- YOUR GOAL
Output exactly the line containing "The width and height of the screenshot is (1204, 981)." and each line after it through the last line of the records, and nothing else.

*** Begin section ***

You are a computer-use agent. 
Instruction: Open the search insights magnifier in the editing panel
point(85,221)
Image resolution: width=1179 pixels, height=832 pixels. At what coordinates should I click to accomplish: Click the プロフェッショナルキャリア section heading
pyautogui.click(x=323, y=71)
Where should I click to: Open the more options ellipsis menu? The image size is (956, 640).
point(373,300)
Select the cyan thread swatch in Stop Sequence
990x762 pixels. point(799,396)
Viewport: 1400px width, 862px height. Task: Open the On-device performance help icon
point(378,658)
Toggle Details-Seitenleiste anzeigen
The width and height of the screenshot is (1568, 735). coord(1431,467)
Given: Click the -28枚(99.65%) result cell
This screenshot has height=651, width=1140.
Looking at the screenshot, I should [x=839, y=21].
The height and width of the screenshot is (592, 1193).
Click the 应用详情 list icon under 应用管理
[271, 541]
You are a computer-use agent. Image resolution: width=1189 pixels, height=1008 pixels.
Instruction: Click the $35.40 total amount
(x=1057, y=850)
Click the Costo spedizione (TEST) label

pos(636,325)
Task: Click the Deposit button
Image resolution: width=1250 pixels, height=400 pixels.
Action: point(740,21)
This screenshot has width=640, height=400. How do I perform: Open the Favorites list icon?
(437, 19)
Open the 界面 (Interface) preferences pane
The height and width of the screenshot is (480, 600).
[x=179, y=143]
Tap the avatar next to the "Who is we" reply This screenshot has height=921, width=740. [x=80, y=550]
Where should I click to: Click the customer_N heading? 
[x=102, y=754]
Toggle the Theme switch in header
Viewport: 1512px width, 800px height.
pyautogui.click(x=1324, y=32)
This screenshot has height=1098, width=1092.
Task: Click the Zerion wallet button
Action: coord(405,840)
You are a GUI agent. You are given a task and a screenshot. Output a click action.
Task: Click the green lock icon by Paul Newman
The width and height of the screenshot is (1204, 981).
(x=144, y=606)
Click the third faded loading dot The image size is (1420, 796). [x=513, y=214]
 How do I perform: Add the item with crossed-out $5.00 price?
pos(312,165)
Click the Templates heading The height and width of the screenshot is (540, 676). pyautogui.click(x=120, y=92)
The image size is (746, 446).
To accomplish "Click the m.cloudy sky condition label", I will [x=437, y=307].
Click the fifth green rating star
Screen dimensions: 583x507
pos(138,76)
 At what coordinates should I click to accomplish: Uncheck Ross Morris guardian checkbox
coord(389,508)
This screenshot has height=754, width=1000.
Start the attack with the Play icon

*** End section ***

- RESULT FOR THIS TASK
The width and height of the screenshot is (1204, 981).
(x=144, y=606)
Click the third faded loading dot The image size is (1420, 796). [x=513, y=214]
 How do I perform: Add the item with crossed-out $5.00 price?
pos(312,165)
Click the Templates heading The height and width of the screenshot is (540, 676). pyautogui.click(x=120, y=92)
The image size is (746, 446).
To accomplish "Click the m.cloudy sky condition label", I will [x=437, y=307].
Click the fifth green rating star
Screen dimensions: 583x507
pos(138,76)
 At what coordinates should I click to accomplish: Uncheck Ross Morris guardian checkbox
coord(389,508)
This screenshot has height=754, width=1000.
Start the attack with the Play icon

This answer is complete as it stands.